Im not sure i like the public internet with ip certs. I do it at home because sometimes dns be down and have some good internal uses. But, shouldnt be public. Imagine firing up a /24 on linode, requesting certs on every ip, then releasing the ips, and saving the certs. Another linode account would later get an ip in that range, and then you can freely mitm the linode site by ip. Im making a number of 'magical' things in between this, of course, but, it seems allowing an IP from a public CA could be a terrible thing. The only saving grace in this case is the short lifetime of the certs, however, im not a fan of that either.
As an aside, im starting to get squinty eyes relating to LE, both things they announce in that article, are things that greatly affect the internet at large. I see it as something google would pull to ensure dominance by lock-in. Sorry you can no longer change SSL providers because certs only live a few minutes now, and of course you cant afford to not have a cert or no one will see your site. Im exaggerating slightly, but these changes are not something i think should be allowed, and LE shouldve listened to everyone yelling. Sure, allow down to 6 day certs, but that will surely become the maximum soon.
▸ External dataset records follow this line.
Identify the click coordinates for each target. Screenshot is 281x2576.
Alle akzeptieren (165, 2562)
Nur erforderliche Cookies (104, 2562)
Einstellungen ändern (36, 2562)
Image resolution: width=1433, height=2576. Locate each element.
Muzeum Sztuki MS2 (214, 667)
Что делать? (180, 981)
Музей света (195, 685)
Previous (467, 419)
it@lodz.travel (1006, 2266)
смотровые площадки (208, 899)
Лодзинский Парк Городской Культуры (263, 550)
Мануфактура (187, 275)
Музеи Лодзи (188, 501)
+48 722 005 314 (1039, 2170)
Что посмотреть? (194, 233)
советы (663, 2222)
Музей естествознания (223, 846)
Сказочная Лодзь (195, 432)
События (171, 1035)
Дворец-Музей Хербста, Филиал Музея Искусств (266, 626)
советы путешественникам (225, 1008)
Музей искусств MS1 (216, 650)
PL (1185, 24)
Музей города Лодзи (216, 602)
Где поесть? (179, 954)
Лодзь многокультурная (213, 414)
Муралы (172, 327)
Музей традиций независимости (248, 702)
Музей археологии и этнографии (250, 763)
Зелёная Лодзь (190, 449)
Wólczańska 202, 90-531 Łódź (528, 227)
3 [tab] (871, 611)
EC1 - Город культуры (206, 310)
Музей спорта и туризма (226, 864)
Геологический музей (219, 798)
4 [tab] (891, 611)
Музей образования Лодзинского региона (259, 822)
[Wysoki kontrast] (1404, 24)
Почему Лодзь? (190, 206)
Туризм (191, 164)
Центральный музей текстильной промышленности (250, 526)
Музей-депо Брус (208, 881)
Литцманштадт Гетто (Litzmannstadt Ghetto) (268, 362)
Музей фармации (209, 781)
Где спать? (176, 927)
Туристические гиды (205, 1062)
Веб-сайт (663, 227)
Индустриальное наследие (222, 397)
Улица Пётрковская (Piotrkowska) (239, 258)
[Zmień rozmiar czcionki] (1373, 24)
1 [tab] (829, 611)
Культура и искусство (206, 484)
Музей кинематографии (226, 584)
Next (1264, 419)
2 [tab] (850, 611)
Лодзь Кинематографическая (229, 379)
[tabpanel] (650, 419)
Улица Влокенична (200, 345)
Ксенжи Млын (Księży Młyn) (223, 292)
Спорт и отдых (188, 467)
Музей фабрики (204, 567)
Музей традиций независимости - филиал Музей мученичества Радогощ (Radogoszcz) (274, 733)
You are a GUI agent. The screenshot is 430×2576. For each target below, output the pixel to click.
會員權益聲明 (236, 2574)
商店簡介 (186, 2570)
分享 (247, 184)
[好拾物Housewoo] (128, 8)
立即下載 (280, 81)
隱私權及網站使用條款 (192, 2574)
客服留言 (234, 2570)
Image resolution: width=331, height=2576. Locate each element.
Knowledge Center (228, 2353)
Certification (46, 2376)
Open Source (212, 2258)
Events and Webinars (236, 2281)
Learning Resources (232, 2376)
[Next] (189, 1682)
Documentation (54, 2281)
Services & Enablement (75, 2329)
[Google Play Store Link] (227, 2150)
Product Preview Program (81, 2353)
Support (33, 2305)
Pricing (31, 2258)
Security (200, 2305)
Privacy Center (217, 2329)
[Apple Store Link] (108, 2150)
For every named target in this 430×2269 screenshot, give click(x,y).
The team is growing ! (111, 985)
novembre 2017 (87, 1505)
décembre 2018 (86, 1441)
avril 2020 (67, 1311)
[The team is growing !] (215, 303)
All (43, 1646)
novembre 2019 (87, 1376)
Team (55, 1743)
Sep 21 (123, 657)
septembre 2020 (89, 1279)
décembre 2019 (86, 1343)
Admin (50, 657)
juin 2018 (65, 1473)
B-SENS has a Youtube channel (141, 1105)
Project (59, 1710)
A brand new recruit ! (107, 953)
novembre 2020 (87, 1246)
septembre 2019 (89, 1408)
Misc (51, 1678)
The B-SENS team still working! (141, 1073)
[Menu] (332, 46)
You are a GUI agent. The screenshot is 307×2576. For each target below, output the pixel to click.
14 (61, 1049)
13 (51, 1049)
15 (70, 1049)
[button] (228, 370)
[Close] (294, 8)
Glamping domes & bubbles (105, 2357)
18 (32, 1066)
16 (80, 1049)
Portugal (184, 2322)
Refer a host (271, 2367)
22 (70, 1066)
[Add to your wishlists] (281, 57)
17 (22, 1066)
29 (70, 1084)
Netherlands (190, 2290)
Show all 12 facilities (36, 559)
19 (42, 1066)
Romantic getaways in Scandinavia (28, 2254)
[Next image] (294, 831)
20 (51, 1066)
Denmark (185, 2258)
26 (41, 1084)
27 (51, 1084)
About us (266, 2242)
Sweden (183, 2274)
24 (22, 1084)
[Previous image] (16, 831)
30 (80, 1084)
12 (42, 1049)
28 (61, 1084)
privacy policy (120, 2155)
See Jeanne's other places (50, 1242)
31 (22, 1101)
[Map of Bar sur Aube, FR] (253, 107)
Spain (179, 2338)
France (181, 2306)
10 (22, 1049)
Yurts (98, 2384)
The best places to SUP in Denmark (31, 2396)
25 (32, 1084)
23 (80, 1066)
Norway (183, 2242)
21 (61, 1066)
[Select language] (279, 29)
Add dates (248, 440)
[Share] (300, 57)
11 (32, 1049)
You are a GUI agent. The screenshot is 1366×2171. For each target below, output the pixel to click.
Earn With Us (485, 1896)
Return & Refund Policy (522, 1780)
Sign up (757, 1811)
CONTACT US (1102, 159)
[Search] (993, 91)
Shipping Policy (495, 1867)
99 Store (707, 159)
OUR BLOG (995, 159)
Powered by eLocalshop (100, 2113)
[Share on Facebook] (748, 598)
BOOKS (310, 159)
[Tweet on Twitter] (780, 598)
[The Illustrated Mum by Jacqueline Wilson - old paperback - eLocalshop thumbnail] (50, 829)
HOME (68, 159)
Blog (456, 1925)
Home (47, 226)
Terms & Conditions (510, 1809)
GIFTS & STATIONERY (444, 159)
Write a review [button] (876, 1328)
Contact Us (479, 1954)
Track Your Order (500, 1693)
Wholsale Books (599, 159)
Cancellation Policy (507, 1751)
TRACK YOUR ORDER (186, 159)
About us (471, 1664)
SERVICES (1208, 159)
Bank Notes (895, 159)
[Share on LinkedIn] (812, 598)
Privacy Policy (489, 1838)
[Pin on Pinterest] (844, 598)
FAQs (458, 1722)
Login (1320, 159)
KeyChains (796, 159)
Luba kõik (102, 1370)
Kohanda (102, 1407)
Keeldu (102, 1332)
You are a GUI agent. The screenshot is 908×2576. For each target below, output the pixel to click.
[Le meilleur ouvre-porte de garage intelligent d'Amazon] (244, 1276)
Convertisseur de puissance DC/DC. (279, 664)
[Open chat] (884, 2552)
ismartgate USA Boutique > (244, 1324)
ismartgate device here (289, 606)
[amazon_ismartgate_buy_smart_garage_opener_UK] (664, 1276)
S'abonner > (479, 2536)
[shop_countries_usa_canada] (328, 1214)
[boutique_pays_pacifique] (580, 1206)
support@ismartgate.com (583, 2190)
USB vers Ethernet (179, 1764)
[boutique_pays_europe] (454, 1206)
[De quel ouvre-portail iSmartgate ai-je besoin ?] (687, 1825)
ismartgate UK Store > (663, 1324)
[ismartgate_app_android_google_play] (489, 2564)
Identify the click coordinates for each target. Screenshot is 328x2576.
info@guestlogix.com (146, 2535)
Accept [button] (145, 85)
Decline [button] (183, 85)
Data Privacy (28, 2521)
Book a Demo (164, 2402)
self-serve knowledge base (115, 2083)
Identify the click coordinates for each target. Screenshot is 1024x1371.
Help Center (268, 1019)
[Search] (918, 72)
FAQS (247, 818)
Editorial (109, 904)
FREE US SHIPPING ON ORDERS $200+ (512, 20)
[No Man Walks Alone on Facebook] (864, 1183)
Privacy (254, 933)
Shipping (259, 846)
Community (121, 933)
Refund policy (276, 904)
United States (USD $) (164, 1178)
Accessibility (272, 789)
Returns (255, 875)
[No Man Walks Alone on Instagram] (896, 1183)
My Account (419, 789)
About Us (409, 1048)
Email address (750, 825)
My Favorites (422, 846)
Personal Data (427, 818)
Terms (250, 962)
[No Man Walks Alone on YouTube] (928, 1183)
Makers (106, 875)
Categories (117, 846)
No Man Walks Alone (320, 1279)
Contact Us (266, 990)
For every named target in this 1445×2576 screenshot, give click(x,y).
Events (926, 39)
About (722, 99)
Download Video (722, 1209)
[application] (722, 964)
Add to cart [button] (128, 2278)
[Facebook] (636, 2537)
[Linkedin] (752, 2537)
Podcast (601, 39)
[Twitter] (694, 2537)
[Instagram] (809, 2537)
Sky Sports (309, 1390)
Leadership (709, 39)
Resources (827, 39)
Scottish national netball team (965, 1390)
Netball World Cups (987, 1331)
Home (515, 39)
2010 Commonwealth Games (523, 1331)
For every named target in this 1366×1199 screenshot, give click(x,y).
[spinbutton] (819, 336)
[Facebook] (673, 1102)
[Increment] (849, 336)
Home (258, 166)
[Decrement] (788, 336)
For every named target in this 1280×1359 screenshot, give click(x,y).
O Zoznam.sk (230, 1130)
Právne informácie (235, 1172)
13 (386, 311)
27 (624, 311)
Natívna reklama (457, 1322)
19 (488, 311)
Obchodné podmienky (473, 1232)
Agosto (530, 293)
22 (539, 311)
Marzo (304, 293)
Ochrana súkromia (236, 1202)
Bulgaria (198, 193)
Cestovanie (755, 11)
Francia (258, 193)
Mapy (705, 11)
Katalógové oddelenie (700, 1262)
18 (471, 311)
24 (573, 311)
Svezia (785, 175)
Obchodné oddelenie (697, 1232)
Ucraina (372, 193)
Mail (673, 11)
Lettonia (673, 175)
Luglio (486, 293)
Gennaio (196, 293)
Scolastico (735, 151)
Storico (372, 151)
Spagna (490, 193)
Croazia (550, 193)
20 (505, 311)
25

That's a bit of a stretch to say anyone agreed on not using IP based certs. Quite the contrary. It is present in RFC 5280 and SAN can contain an IP. It's just very rare to do that, but can be done and is done. Modern browsers and OSs accept it as well.
It's nice when you need to do some cert pinning to make sure there is not MITM eavesdropping, or for example on some onprem environments where you can't fully control workstations/DNS of you user endpoints, but still want to have your services behind certs that actually properly validate.
You don't have enough nodes for CRL size to become a problem, and if a node does get compromised you're hardly going to leave it up and running for a year (i.e. you'd obviously kill the node, and the cert is useless without control of the DNS name).
EDIT: the other direction to go of course is way shorter. Like do you need a certificate with a lifetime longer then business hours before renewal?